The effective timing window for showing ads varies with the product being advertised. For example, someone searching for “emergency plumber” is likely to make a quick decision about a provider and then be out of the market. It would likely be ineffective to serve ads to this user even 24 hours after their search. On the other hand, someone searching for a longer consideration item, such as “cheap home mortgage,” will likely take a longer time to decide on a provider, and it may make sense to serve them an ad a day, a week, or even a month after the search.

While display brings the ability to communicate with a prospect well after a search event, varying the recency window of when display ads are delivered is critical for success. Data has proven, time and again, that recency is almost always one of the top factors impacting campaign performance.

Data Quality Matters

A third major factor in the success of search marketing is the quality of the data. The quality of data used in search marketing is uniformly high; as it’s the result of a proactive action by the user, it’s directly tied to the user who will see the ad, and it’s immediate.
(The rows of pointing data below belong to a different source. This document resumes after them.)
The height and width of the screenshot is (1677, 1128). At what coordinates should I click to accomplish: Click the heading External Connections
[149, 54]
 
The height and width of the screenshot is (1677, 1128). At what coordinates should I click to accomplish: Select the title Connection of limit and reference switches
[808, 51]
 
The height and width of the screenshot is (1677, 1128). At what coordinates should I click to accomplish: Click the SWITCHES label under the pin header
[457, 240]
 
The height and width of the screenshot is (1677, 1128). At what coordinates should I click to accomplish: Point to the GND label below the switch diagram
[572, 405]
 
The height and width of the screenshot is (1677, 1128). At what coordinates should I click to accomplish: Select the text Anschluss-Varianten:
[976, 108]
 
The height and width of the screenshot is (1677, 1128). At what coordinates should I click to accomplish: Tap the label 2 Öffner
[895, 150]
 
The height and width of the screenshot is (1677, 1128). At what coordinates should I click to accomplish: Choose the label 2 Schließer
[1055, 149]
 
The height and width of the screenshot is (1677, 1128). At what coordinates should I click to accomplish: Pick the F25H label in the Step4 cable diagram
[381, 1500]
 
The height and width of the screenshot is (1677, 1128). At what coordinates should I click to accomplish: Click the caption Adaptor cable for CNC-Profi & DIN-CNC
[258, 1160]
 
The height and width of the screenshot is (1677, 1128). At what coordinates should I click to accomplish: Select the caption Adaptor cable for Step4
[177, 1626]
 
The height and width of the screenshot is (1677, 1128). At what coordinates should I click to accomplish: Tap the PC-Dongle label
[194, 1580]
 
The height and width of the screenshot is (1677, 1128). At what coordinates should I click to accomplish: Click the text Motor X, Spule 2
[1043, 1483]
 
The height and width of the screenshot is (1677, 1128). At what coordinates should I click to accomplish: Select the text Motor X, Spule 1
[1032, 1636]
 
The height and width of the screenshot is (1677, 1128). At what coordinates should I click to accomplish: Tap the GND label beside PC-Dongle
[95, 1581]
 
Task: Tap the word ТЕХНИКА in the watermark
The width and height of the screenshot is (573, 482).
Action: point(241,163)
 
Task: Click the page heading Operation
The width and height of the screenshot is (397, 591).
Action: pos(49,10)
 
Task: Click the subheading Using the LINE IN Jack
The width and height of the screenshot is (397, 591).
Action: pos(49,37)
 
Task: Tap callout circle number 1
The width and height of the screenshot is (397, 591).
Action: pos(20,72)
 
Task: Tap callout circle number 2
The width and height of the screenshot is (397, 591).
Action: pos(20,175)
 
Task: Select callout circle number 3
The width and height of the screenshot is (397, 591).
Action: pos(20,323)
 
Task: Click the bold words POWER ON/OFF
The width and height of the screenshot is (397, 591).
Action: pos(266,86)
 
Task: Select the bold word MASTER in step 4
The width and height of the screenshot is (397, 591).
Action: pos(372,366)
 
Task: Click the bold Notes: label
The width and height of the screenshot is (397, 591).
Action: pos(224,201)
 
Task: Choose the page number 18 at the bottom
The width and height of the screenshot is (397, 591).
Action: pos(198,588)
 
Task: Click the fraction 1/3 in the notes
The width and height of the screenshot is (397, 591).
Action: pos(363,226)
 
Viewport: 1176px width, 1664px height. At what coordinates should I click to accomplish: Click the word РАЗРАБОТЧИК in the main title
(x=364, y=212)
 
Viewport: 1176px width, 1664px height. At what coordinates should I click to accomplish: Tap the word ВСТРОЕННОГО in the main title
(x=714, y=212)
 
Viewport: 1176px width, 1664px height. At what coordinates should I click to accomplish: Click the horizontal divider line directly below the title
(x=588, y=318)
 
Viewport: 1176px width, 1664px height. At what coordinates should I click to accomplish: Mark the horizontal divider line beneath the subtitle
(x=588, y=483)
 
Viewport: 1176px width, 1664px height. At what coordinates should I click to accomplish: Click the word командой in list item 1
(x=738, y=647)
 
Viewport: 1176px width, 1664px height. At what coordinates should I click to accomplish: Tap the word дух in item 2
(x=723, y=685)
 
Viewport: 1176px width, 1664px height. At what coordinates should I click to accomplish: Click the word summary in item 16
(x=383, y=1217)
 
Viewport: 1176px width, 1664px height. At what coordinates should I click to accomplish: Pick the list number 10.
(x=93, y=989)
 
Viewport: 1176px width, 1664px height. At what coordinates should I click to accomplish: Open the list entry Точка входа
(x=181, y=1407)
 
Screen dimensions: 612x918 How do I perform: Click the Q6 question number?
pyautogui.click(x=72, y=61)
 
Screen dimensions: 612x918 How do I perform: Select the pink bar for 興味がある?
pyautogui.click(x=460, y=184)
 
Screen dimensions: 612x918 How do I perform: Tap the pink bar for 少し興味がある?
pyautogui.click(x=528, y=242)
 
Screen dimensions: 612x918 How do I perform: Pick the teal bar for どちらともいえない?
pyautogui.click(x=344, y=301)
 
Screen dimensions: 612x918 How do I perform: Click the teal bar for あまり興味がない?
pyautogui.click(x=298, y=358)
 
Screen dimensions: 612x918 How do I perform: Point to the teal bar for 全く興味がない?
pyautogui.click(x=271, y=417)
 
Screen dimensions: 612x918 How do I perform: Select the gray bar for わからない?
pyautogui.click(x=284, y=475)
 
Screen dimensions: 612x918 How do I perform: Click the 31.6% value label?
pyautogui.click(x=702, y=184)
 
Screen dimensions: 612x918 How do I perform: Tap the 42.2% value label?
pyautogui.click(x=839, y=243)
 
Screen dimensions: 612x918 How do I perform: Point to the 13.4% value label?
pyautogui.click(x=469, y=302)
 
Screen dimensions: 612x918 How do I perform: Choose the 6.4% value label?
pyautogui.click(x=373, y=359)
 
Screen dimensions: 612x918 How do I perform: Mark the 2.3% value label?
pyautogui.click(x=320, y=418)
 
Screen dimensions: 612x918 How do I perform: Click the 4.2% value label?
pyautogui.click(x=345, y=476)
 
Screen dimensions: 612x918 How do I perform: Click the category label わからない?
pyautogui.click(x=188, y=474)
The data used in display varies widely in effectiveness, cost and reach. Search retargeting uses the same intent data that is used in search, with varying recency windows. Site retargeting, for example, uses very direct data about the sites and/or product pages visited. Contextual data targets users based on the current page that they are viewing. CRM data targets users based on online or offline customer interactions. Meanwhile, demographic and social targeting bring the advantage of large-scale but are not directly tied to the actions of a browser.

So what can a display marketer learn from search regarding data quality? Depending on the goals of the campaign, all of the above data types can be highly effective. The key is transparency into the data elements, so that the advertiser can understand exactly which parts of the data are working and which are not.

Display has come a long way in the last few years and continues to close both the spending gap and the effectiveness gap with search. Moving towards unstructured data, variable recency and data transparency are just three ways with which marketers can move their display performance to the level of search. Even better, time spent on these efforts will also help them succeed in the quickly accelerating fields of mobile and video.